The congruence bit of this post is obsolete.
The Sargaĺk copula is somewhat complicated – it is both morphologically defective, in lacking several forms that most other verbs have (specifically, it exclusively has indicative and a basic irrealis form. It lacks imperatives, and any other modal distinctions are just omitted). It also is morphologically extended, in having several forms that few and even no other verbs have. Some of the forms do not historically speaking derive from verbs, but from pronouns and participles, but are nevertheless syntactically and morphologically verbs by now. Adjective Congruence Sargaĺk has some congruence on its adjectives.
sg -ti -da
pl -er -so The above table marks the agreement marker in nominative and accusative noun phrases. The following set of markers appear with the pegative:
sg -ta -na
pl -sa -sair Beyond this, the only "normal" congruence markers are -er, which appears for all animate oblique case-number combinations, and -i, which appears for all inanimate oblique case-number combinations. The case markers used on nouns do appear on adjectives at times as well - including a zero marker for feminine and masculine nominatives. This invariably happens when the adjective is the head of an NP, i.e. constructions analogous to English '(a|the) ADJ one'. This also serves to intensify the adjective, or to mark topicality of the NP or to attract attention to the adjective. This specifically may happen when demonstratives are involved. Congruence
There are two copulas: one for clearly binary qualities or memberships of sets, one for qualities with degrees to them. Whether a quality is considered binary or not is very culturally determined - gender is binary, as is being asleep or awake. Being a father is not binary, but being a mother is; being a male is binary, being female is not. This goes with both nouns and adjectives, so this is in a sense another two-way division of the noun/adjective space in addition to gender and animacy.

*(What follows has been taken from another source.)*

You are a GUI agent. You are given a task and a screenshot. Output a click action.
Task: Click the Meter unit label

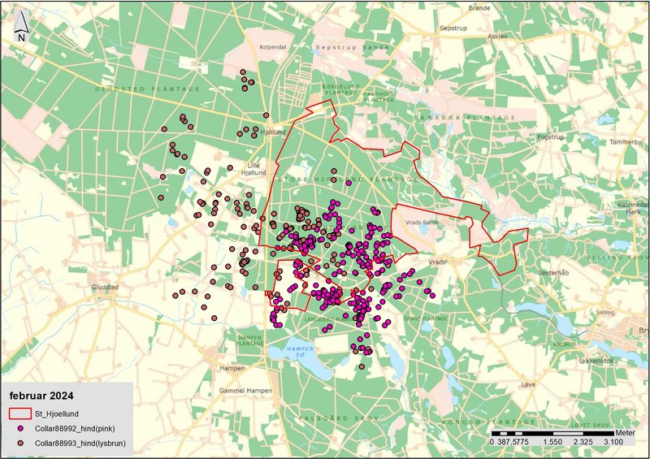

Colours are generally not binary, except eye colours. Darkness of hair is binary, but light hair colours are considered binary. Hunger vs. satedness is binary, illness is not binary. Deadness and liveness is binary. Etc.
(The order for the verb forms given below is 1 p., 2 p., 3 p. masc, 3p. fem, the upper row being singular, the lower plural)
The two verbs are as follows:binary:
k'iʒ | k'ip | k'ir | k'iva
k'iko | k'iyo | k'ivo | k'ivo
k'aʒa | k'apa | k'ara | k'ava
k'avi | k'aya | k'ava | k'ava
əvin | əvi | əvir | əvo
əko | əvyo | əvo | əvo
an | avi | avir | ava
aki | ava | ava | ava
The perfective-imperfective distinction in the past binary form is unique to the copula. The future is not fully unique, although its formation for the different verbs that have it is not very regular at all.
(1pl has a thing where -i is an old inflection that appears in some verbs in the past tense.) A peculiar thing with the two copulas is that if the complement is a noun, and thus has intrinsic gender, the congruence marker for adjectives will appear as a suffix on the verb, giving forms such as k'iʒda, əviso, etc. With adjectives, there is no such congruence on the verb, but the adjective does show the gender-number congruence. These two verbs are the only verbs to show gender-number congruence with more than one constituent; we will later, however, find verbs that have congruence not with the subject, but with some other constituent – and for these, the congruence morphemes are the same as for the complement congruence here.
Causatives of the binary version imply a more perfective causation, whereas causatives of the non-binary imply increasing something's quality as something or other. For the causatives, the subject congruence is dropped altogether.